Use of Special Journal
A special journal is useful in a manual accounting or bookkeeping system because it eliminates the time-consuming task of recording all debit and credit general ledger account names and figures in a general journal. The total numbers of these journals are passed to the general ledger in summary form on a regular basis. Transactions are reported in special journals in chronological order, making transactions easier to study.
Examples of Special Journals:
The following are the main subsidiary books generally maintained by a business:
In this book all cash receipts and payments are recorded in chronological order, all cash receipts are recorded on the debit side and all cash payments are recorded on the credit side.
It contains the account of all those suppliers of creditors from whom goods are purchased on credit for the purpose of resale only it is also called creditors or account payable ledger.
It contains the account of all those customers debtors to whom goods were sold on credit only it is also called debtors or account receivable ledger.
Purchase return and allowance journal:
In this book transactions relating to the goods returned to the suppliers are recorded it does not record the return of goods that were purchased on a cash basis.
Sales return and allowance journal
In this book transactions relating to the goods returned by the customers are recorded it does not record the return of goods that were sold on a cash basis.
With today’s low-cost and efficient accounting tools, the advantages of using a special journal instead of a general journal for routine transactions have vanished. For example, when a sales invoice is created with accounting software, the general ledger and subsidiary accounts are automatically and correctly updated.
General Journal Vs. Special Journal
The difference between special journal and general journal is stated below:
The General Journal is used to record all business activities in chronological order. It consists of two lines (debit and credit) and is used by the majority of businesses, ranging from a home-based enterprise to a complex manufacturing sector. Routine operations for a small company should be easily handled by a single accounting journal. The general journal is created using the transaction note/receipt that the corporation received/issued.
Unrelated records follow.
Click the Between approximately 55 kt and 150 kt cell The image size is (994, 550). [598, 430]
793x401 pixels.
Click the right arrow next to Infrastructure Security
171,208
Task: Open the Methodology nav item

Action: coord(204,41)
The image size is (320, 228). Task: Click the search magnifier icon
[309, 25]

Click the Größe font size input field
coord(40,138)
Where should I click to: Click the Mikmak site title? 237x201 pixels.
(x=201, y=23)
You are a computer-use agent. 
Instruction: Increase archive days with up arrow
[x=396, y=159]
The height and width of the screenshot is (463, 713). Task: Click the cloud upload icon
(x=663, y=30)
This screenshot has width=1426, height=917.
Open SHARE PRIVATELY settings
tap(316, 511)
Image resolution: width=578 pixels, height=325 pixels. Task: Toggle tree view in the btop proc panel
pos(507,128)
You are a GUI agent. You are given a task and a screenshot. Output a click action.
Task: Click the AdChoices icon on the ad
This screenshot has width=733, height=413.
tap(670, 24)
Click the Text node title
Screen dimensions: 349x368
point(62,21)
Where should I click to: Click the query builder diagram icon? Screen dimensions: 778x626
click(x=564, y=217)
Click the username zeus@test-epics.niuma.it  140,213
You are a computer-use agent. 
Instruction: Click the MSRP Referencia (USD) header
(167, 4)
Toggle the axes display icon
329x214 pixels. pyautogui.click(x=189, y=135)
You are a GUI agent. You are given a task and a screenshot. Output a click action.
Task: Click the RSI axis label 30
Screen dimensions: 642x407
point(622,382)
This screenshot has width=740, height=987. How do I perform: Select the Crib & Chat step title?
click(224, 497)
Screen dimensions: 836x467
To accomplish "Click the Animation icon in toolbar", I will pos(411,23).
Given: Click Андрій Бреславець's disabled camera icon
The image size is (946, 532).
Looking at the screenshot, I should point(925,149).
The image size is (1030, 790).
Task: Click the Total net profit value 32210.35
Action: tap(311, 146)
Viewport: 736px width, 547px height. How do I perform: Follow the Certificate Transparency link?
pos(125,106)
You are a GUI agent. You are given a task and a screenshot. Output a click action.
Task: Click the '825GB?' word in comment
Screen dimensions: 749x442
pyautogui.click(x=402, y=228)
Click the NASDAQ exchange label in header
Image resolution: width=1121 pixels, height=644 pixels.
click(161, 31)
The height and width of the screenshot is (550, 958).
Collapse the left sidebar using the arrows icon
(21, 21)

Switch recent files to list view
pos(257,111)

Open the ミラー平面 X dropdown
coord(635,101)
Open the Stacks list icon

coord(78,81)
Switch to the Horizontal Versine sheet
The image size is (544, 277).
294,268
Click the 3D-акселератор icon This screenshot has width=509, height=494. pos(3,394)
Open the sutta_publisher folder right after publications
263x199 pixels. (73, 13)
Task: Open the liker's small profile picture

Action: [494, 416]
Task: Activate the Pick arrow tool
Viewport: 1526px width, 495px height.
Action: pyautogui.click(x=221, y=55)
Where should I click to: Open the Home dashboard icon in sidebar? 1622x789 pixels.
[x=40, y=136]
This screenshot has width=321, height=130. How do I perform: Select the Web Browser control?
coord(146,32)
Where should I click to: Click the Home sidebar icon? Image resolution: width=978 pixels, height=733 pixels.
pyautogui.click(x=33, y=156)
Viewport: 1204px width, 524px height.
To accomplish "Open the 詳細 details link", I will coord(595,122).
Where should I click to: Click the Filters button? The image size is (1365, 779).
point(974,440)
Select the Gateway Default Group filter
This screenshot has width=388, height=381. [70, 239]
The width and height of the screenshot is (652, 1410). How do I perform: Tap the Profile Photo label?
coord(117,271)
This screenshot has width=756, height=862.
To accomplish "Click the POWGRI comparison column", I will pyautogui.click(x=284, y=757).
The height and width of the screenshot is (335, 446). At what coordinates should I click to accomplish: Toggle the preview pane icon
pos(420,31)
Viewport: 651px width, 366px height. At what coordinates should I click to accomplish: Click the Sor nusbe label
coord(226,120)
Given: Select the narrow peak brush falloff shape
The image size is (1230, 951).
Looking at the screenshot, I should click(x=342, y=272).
Specialized journals are created to support the general journal with more complex transaction processes. Owing to the vast number of transactions that occur per day, the trading and manufacturing industries typically use this journal. Using a single journal for all businesses to classify similar transactions (such as sales and purchases) or trace high-intensity transactions would make it too complicated. As a result, sales transactions are reported in the sales journal, purchases in the purchasing journal, and cash receipts and payments in the cash journal.